Nasir also highlighted the “inequalities” of statin use among patient groups such as women, ethnic minorities, and the uninsured. “Equal access to healthcare might not translate to uniform needed evidence-based care,” he said. “These findings should stimulate policy makers and clinicians to pay more attention to these discrepancies and resolve inconsistent adoption of guidelines in these vulnerable populations.”
Good News and Bad
Kirk Garratt, MSc, MD (Christiana Care Health System, Wilmington, DE), who was not involved with any of the studies, told TCTMD that he is confused as to why the prevalence data in the study led by Valero-Elizondo conflicts with what was published in the AHA’s 2016 Heart Disease and Stroke Statistics Update, which showed an 11.7% decrease in cardiovascular disease-related deaths from 2002 to 2013. However, this should not affect the study’s economic findings, he said.
“The likelihood is that the global economic burden of [ASCVD] is going to continue to grow even as the prevalence falls a bit, because the population expands and because some of the therapies that we have to offer for care are coming at increased cost,” Garratt explained. “So something like statins, for example, are going down in cost but the utilization rates are going up much faster than the reductions in cost, so the overall impact on the budget is going to be negative.”
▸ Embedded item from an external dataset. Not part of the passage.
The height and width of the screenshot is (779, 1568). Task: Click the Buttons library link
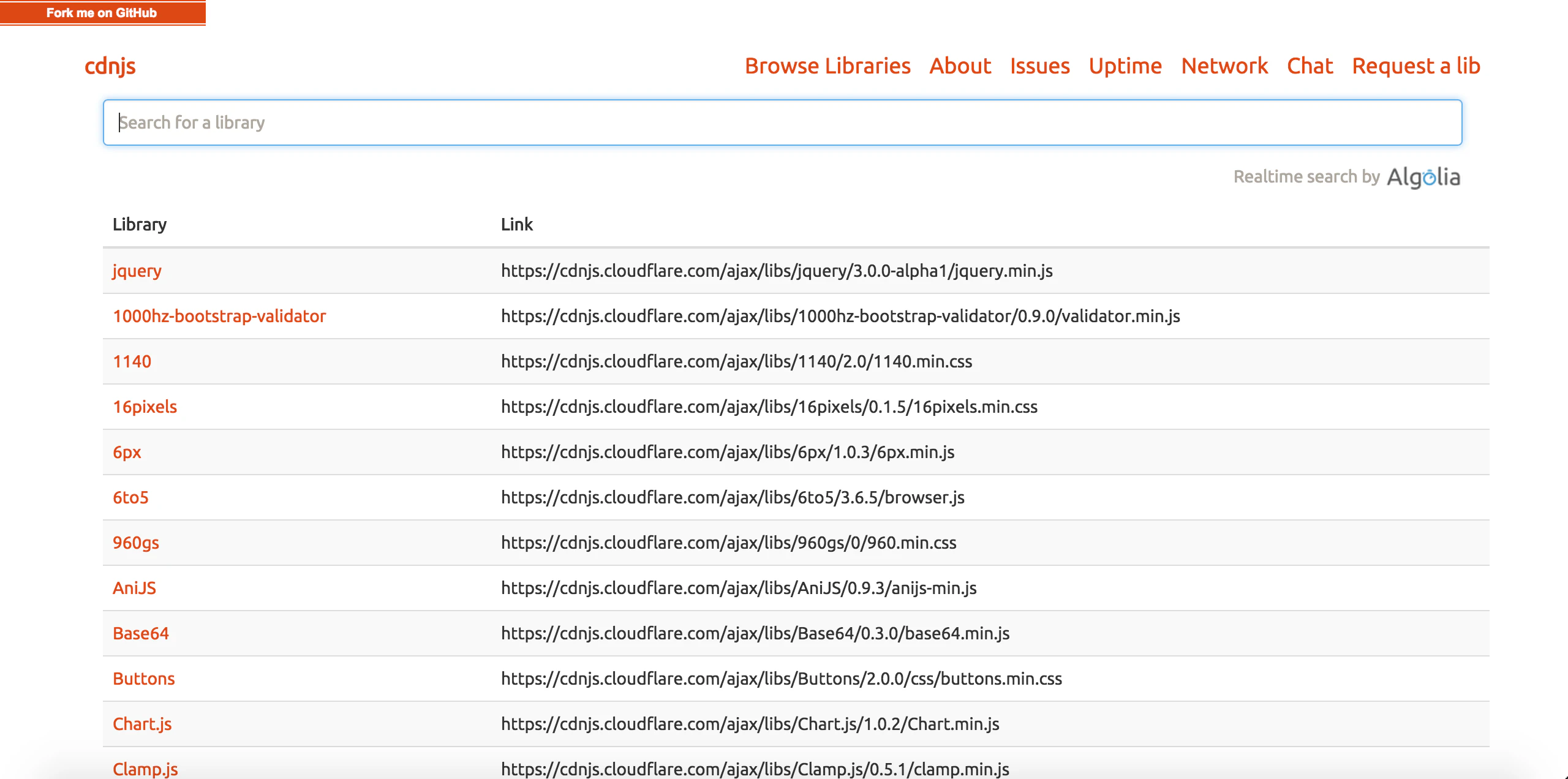[x=144, y=679]
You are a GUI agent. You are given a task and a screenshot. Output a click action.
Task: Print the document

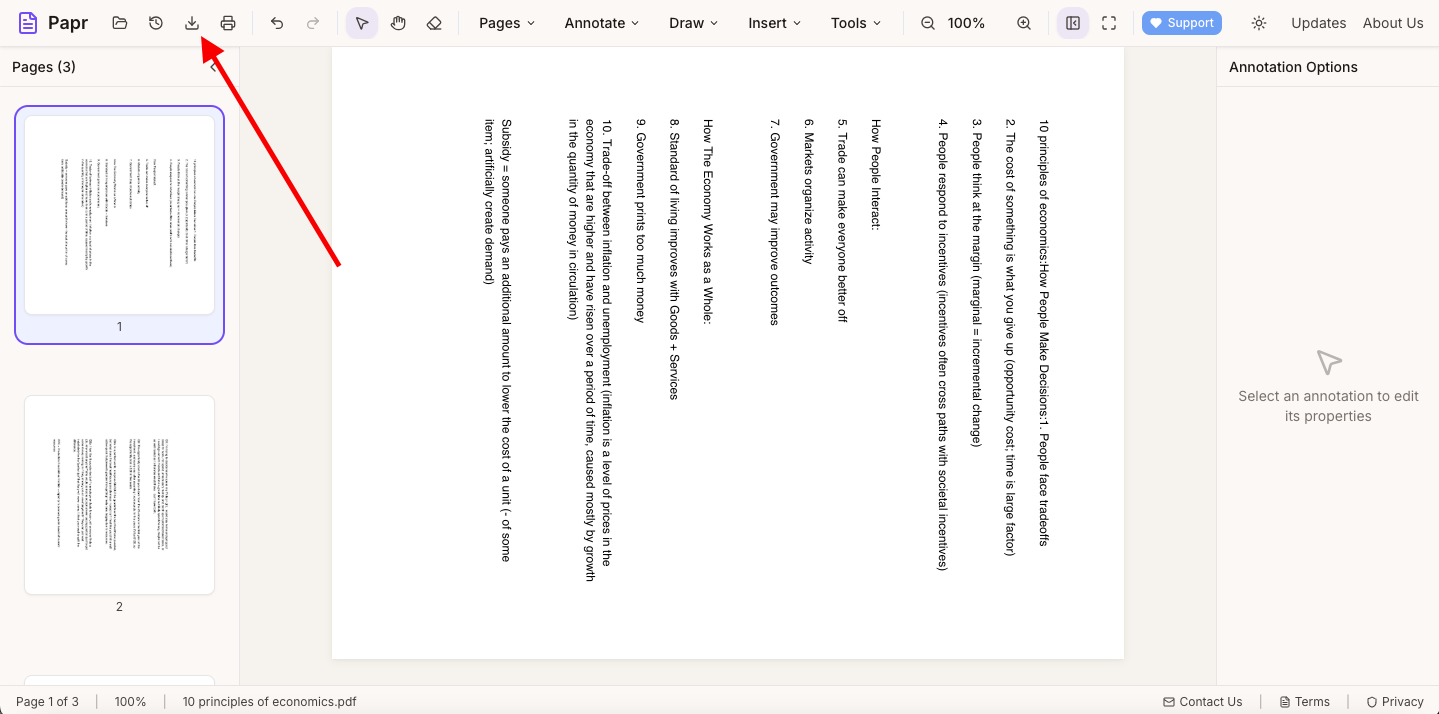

The likelihood is that the global economic burden of [ASCVD] is going to continue to grow even as the prevalence falls. Kirk Garratt
Newer, more expensive classes of drugs, such as PCSK9 inhibitors, will also “move the needle in the wrong direction,” he added.
“The good news is that we’re doing better at keeping people well managed with their disease states,” Garratt concluded. “But the bad news is that this is an expensive endeavor. . . . Our management strategies are proving successful, but they're costly.”
Valero-Elizondo J. Trends in direct healthcare expenditures among US adults with atherosclerotic cardiovascular disease: analysis of the Medical Expenditure Panel Survey from 2002 to 2013. Presented at: American Heart Association Scientific Sessions 2016. November 13, 2016. New Orleans, LA.
Salami JA, Warraich H, Valero-Elizondo J, et al. National trends in statin use and expenditures in the US adult population from 2002 to 2013: insights from the Medical Expenditure Panel Survey. JAMA Cardiol. 2016;Epub ahead of print.
Salami JA. Trends in non-statins utilization and expenditures among U.S. adults with established atherosclerotic cardiovascular disease: Medical Expenditure Panel Survey 2002-2013. Presented at: American Heart Association Scientific Sessions 2016. November 15, 2016. New Orleans, LA.
- Valerio-Elizondo, Salami, Nasir, and Garratt report no relevant conflicts of interest.